The shooting of the pilot was going very smoothly and on schedule with all of the jokes hitting there mark, but the big time came to see just how well the catchphrase worked. When it was uttered it became quite apparent that it worked a little too well. It sounded so funny that half the crew died from laughter and many others were hospitalised caused by their laughter. The show couldn’t continue for public safety concerns.

And so the endeavour of so many people to bring potentially the funniest show man had ever seen had gone to waste. In the end Talking Monkey Pictures were too visionary for their own good. They eventually shut down due law suits filed by Gary Coleman.

Mr T went back to Eden and is still selling whores, they cost $10 per lb.

Gary Coleman became a stripper and earned more than one million cents.

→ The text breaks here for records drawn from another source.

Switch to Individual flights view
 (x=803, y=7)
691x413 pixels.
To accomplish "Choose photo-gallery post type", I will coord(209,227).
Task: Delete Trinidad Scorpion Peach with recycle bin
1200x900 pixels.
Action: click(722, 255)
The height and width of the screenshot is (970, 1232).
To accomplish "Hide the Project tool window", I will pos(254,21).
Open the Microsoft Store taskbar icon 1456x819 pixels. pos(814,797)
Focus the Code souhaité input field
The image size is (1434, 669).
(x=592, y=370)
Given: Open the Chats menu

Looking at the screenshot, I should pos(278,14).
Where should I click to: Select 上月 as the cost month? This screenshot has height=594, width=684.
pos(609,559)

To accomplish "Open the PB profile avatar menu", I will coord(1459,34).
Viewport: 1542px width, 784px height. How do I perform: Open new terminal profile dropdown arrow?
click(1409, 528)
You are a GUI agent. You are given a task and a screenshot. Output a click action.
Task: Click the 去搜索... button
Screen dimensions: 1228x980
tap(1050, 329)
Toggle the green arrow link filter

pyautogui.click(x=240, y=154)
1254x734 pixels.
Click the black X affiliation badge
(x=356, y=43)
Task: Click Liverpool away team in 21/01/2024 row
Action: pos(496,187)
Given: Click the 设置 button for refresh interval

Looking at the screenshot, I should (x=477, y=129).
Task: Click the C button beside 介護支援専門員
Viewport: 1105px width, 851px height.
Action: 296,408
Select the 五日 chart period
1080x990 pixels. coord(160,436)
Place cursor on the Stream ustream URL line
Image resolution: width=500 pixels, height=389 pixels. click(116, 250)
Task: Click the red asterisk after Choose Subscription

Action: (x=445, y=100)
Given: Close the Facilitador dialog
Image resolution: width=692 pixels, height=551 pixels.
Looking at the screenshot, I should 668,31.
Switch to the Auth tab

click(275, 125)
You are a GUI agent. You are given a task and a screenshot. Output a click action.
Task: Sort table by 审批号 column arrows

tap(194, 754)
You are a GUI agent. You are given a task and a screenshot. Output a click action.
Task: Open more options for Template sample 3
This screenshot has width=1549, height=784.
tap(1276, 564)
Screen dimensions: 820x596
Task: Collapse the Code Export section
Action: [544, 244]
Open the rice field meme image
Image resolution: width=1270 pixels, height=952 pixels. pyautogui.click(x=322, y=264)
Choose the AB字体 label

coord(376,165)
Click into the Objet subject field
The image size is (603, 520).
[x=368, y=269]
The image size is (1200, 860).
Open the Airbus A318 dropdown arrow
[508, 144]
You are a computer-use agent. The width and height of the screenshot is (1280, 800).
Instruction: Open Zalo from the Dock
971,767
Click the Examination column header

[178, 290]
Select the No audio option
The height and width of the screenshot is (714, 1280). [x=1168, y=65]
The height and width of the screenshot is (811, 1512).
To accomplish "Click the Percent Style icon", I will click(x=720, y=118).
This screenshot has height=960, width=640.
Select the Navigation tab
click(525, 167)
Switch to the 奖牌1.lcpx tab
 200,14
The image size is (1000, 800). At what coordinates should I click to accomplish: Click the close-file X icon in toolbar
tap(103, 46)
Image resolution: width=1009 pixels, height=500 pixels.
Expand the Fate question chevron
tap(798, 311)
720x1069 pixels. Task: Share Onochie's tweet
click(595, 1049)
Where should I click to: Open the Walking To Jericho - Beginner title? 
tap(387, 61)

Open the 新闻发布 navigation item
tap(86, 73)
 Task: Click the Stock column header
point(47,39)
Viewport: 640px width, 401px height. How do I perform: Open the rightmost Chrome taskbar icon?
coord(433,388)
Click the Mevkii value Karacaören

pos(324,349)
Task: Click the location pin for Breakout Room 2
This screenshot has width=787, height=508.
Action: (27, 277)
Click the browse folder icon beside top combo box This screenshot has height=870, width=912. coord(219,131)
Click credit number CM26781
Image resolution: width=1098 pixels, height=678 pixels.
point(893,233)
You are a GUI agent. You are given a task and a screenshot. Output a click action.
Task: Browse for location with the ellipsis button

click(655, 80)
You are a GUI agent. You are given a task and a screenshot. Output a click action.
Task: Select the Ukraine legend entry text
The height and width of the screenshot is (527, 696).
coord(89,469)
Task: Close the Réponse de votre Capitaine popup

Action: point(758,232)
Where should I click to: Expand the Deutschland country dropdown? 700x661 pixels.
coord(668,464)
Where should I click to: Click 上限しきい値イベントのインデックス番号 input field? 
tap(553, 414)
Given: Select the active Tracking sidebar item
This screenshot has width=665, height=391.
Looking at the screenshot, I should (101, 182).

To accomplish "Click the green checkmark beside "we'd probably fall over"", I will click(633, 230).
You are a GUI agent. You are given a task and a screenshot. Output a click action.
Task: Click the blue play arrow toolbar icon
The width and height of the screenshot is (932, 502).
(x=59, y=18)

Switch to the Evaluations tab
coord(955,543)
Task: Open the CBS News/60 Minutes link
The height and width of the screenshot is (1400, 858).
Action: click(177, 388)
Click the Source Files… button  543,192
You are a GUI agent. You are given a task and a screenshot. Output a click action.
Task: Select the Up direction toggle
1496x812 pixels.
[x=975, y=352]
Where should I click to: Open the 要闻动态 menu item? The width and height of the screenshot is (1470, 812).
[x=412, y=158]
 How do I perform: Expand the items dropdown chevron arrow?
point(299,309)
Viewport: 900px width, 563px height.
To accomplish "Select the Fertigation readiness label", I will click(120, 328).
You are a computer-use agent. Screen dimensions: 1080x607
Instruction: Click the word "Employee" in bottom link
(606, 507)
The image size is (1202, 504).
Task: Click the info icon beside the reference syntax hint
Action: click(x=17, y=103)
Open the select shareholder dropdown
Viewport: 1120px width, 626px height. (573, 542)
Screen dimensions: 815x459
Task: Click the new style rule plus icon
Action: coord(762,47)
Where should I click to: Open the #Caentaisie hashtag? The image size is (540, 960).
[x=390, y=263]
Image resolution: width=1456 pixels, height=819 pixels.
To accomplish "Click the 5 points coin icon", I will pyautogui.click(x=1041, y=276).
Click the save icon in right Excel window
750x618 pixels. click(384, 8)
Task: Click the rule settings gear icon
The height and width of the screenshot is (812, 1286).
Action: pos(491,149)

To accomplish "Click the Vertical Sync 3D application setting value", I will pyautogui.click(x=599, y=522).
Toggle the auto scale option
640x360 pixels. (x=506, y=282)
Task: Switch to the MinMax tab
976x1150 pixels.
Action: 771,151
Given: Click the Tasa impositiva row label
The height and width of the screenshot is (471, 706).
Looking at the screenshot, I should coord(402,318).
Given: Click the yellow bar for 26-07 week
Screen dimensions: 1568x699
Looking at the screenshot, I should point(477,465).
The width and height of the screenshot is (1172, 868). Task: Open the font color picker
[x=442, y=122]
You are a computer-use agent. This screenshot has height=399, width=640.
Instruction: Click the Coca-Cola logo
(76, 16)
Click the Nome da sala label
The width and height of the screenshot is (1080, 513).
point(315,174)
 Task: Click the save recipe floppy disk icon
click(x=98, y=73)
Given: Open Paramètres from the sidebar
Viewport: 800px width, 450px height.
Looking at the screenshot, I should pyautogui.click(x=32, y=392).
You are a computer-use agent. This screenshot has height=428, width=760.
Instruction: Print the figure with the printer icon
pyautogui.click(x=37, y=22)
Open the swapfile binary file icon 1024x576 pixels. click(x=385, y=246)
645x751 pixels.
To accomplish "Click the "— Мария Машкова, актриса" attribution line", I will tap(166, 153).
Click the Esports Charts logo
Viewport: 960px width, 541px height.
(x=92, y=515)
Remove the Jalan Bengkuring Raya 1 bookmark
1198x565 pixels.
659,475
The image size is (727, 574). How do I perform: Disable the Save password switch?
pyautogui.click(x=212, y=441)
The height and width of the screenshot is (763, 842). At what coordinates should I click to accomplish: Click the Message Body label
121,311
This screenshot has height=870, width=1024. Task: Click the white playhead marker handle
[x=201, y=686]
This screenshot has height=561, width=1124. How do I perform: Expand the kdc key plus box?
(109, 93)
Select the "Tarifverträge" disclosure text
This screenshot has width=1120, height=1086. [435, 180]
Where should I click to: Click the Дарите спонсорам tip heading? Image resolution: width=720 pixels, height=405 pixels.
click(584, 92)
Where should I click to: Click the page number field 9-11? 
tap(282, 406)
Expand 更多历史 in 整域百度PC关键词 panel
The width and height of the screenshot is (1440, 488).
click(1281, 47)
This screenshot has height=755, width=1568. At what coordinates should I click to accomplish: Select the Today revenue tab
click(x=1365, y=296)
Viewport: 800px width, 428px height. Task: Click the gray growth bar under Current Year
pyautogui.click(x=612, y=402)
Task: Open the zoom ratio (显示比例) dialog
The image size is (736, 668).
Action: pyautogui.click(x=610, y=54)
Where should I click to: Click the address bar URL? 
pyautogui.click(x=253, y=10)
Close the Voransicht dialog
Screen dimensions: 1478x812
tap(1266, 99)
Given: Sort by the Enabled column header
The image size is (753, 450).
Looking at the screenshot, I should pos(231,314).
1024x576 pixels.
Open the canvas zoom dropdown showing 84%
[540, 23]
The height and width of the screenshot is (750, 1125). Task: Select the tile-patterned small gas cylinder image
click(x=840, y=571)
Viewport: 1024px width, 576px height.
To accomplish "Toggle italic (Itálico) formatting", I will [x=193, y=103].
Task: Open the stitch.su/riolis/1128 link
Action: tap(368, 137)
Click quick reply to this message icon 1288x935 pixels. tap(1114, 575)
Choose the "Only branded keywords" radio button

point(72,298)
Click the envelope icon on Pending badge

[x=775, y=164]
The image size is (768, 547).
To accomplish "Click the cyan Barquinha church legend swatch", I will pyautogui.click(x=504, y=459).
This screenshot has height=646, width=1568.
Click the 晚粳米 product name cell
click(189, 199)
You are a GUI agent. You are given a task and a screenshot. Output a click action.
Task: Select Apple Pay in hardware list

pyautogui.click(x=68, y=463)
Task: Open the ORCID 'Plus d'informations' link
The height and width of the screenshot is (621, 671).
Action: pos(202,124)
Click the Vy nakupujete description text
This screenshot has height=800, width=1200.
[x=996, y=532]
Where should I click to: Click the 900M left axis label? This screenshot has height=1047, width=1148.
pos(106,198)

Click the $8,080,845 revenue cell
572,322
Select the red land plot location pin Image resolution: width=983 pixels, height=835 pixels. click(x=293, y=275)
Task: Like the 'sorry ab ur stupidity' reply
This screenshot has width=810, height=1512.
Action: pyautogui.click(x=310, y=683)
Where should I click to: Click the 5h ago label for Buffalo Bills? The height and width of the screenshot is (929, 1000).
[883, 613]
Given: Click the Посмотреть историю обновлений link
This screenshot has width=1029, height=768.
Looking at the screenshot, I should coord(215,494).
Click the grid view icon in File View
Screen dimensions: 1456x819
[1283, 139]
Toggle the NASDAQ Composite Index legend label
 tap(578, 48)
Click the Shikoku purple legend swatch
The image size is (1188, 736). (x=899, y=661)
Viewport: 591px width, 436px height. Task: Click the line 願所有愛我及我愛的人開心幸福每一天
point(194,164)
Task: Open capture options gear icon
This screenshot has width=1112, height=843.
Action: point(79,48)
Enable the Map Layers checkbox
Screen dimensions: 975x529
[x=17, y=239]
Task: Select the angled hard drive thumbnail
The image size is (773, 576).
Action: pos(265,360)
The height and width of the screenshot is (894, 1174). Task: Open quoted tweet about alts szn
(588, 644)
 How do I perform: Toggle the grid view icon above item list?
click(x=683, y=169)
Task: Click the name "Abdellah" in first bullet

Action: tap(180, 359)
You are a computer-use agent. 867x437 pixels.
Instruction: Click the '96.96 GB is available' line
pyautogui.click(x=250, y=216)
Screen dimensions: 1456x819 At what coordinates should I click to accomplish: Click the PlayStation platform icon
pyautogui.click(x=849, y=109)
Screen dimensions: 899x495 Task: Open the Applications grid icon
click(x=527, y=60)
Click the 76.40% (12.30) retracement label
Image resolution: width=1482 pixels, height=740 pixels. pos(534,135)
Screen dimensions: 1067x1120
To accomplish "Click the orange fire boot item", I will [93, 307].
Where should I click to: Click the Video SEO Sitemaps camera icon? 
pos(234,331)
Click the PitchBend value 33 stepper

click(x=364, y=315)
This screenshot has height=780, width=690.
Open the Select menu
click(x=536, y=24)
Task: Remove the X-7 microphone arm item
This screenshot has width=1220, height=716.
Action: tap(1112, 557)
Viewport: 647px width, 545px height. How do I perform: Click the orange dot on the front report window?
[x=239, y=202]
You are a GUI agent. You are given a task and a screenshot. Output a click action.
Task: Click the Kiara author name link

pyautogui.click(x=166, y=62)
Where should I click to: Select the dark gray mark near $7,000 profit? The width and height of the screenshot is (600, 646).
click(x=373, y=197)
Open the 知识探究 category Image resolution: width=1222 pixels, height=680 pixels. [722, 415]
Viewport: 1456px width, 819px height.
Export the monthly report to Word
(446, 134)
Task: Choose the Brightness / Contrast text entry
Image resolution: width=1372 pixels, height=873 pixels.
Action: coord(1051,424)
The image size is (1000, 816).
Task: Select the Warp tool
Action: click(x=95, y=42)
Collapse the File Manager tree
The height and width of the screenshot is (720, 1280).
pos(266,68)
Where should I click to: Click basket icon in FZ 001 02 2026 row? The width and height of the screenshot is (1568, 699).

The Third went on to save the world.

The End.

Bubbles
07-09-2006, 02:38 PM
Erm lovely :oh Quite the imagination SHOGUN

Shogun
07-09-2006, 02:40 PM
thanks, it was based on a joke i can't find. it was quite hard to make a whole story on the basis of a two line joke, but i found a way. inspirations is a weird thing...

Cæk
07-10-2006, 07:20 AM
Deat gawd, so much read ans so ealry in the morning :arg

*reads*

Gary Coleman is the perfect sidekick... but security gaurd?! :laugh

As bubbs has said, you have quite the imagination ;O

Shogun
07-10-2006, 07:21 AM
he actually used to be one.

Shogun
07-10-2006, 07:23 AM
here is the link to the other one, hence the save the world comment:

http://forums.narutofan.com/showthread.php?t=84369

Shinobi Swordsmen
07-11-2006, 12:48 PM
ok you lost me...

Shogun
07-11-2006, 02:16 PM
did i ever have you?

Cæk
07-11-2006, 02:18 PM
did i ever have you?

Stop being so poetic :yell

Save the world one was pretty funny. Same charas right? O_o

Shogun
07-11-2006, 02:38 PM
pretty much so. but yeah, i prefer the saving the world one.

Cæk
07-11-2006, 02:42 PM
They are part one and two? :huh

Shogun
07-11-2006, 03:01 PM
in a very abstract way, this is the prequal, i suppose.